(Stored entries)

▬▬▬▬▬▬

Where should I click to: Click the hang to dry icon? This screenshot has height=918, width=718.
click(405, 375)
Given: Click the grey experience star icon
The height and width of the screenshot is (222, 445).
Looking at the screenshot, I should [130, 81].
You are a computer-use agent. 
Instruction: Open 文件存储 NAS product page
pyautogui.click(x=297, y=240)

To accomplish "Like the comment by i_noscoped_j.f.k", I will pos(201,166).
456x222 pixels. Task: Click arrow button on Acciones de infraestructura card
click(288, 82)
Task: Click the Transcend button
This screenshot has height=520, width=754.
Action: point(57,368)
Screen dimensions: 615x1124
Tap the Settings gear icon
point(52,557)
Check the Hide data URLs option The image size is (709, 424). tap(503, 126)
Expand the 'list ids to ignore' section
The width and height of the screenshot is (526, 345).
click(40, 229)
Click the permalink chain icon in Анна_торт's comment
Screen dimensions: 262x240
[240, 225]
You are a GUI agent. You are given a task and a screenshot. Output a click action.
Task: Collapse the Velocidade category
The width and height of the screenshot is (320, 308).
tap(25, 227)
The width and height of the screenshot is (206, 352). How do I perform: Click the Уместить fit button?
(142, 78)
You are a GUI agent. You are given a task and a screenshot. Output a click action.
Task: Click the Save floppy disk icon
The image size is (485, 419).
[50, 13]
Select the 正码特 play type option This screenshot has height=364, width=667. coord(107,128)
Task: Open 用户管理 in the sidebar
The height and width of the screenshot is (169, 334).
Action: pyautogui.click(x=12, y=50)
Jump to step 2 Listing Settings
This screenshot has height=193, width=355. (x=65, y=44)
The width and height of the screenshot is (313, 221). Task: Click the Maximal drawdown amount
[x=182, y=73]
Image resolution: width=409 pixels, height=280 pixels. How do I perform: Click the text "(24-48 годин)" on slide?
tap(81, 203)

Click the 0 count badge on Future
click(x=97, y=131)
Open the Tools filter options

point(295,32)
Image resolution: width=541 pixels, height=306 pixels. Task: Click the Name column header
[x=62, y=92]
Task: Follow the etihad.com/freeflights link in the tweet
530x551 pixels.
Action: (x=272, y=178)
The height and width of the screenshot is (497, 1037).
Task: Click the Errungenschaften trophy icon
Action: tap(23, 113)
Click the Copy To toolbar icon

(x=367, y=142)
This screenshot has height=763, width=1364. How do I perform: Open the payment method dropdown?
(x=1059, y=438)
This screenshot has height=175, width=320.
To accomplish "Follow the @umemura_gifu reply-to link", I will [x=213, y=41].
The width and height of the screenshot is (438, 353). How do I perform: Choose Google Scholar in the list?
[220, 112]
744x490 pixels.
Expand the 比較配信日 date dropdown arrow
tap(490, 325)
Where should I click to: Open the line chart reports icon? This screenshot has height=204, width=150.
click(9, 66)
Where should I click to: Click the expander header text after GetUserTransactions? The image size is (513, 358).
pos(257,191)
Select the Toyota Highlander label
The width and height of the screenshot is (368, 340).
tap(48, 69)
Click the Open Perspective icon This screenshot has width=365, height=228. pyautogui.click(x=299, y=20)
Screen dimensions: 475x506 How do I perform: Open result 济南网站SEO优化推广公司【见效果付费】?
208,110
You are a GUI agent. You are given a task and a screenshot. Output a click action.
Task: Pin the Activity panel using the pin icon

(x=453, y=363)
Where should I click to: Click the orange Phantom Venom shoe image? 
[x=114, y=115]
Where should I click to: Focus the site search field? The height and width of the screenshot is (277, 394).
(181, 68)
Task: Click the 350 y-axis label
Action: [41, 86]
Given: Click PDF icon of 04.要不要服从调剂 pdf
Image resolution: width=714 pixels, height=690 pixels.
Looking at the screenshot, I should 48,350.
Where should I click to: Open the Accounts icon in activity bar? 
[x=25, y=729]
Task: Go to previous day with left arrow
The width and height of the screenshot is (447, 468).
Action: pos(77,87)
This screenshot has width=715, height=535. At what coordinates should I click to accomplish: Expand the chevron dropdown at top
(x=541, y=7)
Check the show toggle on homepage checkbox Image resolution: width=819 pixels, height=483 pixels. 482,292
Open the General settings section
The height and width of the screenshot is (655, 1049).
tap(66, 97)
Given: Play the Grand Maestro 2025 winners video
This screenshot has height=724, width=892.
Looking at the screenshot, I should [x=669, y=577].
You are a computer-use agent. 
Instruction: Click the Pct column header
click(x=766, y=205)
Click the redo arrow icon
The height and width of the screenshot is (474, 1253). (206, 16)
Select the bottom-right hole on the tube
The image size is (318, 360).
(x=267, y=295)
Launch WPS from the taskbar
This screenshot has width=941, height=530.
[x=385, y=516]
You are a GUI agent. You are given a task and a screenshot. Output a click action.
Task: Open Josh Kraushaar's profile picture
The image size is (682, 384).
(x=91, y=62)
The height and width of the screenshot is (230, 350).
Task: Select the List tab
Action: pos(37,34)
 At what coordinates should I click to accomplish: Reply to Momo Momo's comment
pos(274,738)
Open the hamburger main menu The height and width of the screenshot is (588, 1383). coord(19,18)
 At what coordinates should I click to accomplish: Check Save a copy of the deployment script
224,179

▬▬▬▬▬▬

## TASK ITEM
The answer must be a word-for-word transcription of every record above.

## YOUR RESPONSE
Where should I click to: Click the hang to dry icon? This screenshot has height=918, width=718.
click(405, 375)
Given: Click the grey experience star icon
The height and width of the screenshot is (222, 445).
Looking at the screenshot, I should [130, 81].
You are a computer-use agent. 
Instruction: Open 文件存储 NAS product page
pyautogui.click(x=297, y=240)

To accomplish "Like the comment by i_noscoped_j.f.k", I will pos(201,166).
456x222 pixels. Task: Click arrow button on Acciones de infraestructura card
click(288, 82)
Task: Click the Transcend button
This screenshot has height=520, width=754.
Action: point(57,368)
Screen dimensions: 615x1124
Tap the Settings gear icon
point(52,557)
Check the Hide data URLs option The image size is (709, 424). tap(503, 126)
Expand the 'list ids to ignore' section
The width and height of the screenshot is (526, 345).
click(40, 229)
Click the permalink chain icon in Анна_торт's comment
Screen dimensions: 262x240
[240, 225]
You are a GUI agent. You are given a task and a screenshot. Output a click action.
Task: Collapse the Velocidade category
The width and height of the screenshot is (320, 308).
tap(25, 227)
The width and height of the screenshot is (206, 352). How do I perform: Click the Уместить fit button?
(142, 78)
You are a GUI agent. You are given a task and a screenshot. Output a click action.
Task: Click the Save floppy disk icon
The image size is (485, 419).
[50, 13]
Select the 正码特 play type option This screenshot has height=364, width=667. coord(107,128)
Task: Open 用户管理 in the sidebar
The height and width of the screenshot is (169, 334).
Action: pyautogui.click(x=12, y=50)
Jump to step 2 Listing Settings
This screenshot has height=193, width=355. (x=65, y=44)
The width and height of the screenshot is (313, 221). Task: Click the Maximal drawdown amount
[x=182, y=73]
Image resolution: width=409 pixels, height=280 pixels. How do I perform: Click the text "(24-48 годин)" on slide?
tap(81, 203)

Click the 0 count badge on Future
click(x=97, y=131)
Open the Tools filter options

point(295,32)
Image resolution: width=541 pixels, height=306 pixels. Task: Click the Name column header
[x=62, y=92]
Task: Follow the etihad.com/freeflights link in the tweet
530x551 pixels.
Action: (x=272, y=178)
The height and width of the screenshot is (497, 1037).
Task: Click the Errungenschaften trophy icon
Action: tap(23, 113)
Click the Copy To toolbar icon

(x=367, y=142)
This screenshot has height=763, width=1364. How do I perform: Open the payment method dropdown?
(x=1059, y=438)
This screenshot has height=175, width=320.
To accomplish "Follow the @umemura_gifu reply-to link", I will [x=213, y=41].
The width and height of the screenshot is (438, 353). How do I perform: Choose Google Scholar in the list?
[220, 112]
744x490 pixels.
Expand the 比較配信日 date dropdown arrow
tap(490, 325)
Where should I click to: Open the line chart reports icon? This screenshot has height=204, width=150.
click(9, 66)
Where should I click to: Click the expander header text after GetUserTransactions? The image size is (513, 358).
pos(257,191)
Select the Toyota Highlander label
The width and height of the screenshot is (368, 340).
tap(48, 69)
Click the Open Perspective icon This screenshot has width=365, height=228. pyautogui.click(x=299, y=20)
Screen dimensions: 475x506 How do I perform: Open result 济南网站SEO优化推广公司【见效果付费】?
208,110
You are a GUI agent. You are given a task and a screenshot. Output a click action.
Task: Pin the Activity panel using the pin icon

(x=453, y=363)
Where should I click to: Click the orange Phantom Venom shoe image? 
[x=114, y=115]
Where should I click to: Focus the site search field? The height and width of the screenshot is (277, 394).
(181, 68)
Task: Click the 350 y-axis label
Action: [41, 86]
Given: Click PDF icon of 04.要不要服从调剂 pdf
Image resolution: width=714 pixels, height=690 pixels.
Looking at the screenshot, I should 48,350.
Where should I click to: Open the Accounts icon in activity bar? 
[x=25, y=729]
Task: Go to previous day with left arrow
The width and height of the screenshot is (447, 468).
Action: pos(77,87)
This screenshot has width=715, height=535. At what coordinates should I click to accomplish: Expand the chevron dropdown at top
(x=541, y=7)
Check the show toggle on homepage checkbox Image resolution: width=819 pixels, height=483 pixels. 482,292
Open the General settings section
The height and width of the screenshot is (655, 1049).
tap(66, 97)
Given: Play the Grand Maestro 2025 winners video
This screenshot has height=724, width=892.
Looking at the screenshot, I should [x=669, y=577].
You are a computer-use agent. 
Instruction: Click the Pct column header
click(x=766, y=205)
Click the redo arrow icon
The height and width of the screenshot is (474, 1253). (206, 16)
Select the bottom-right hole on the tube
The image size is (318, 360).
(x=267, y=295)
Launch WPS from the taskbar
This screenshot has width=941, height=530.
[x=385, y=516]
You are a GUI agent. You are given a task and a screenshot. Output a click action.
Task: Open Josh Kraushaar's profile picture
The image size is (682, 384).
(x=91, y=62)
The height and width of the screenshot is (230, 350).
Task: Select the List tab
Action: pos(37,34)
 At what coordinates should I click to accomplish: Reply to Momo Momo's comment
pos(274,738)
Open the hamburger main menu The height and width of the screenshot is (588, 1383). coord(19,18)
 At what coordinates should I click to accomplish: Check Save a copy of the deployment script
224,179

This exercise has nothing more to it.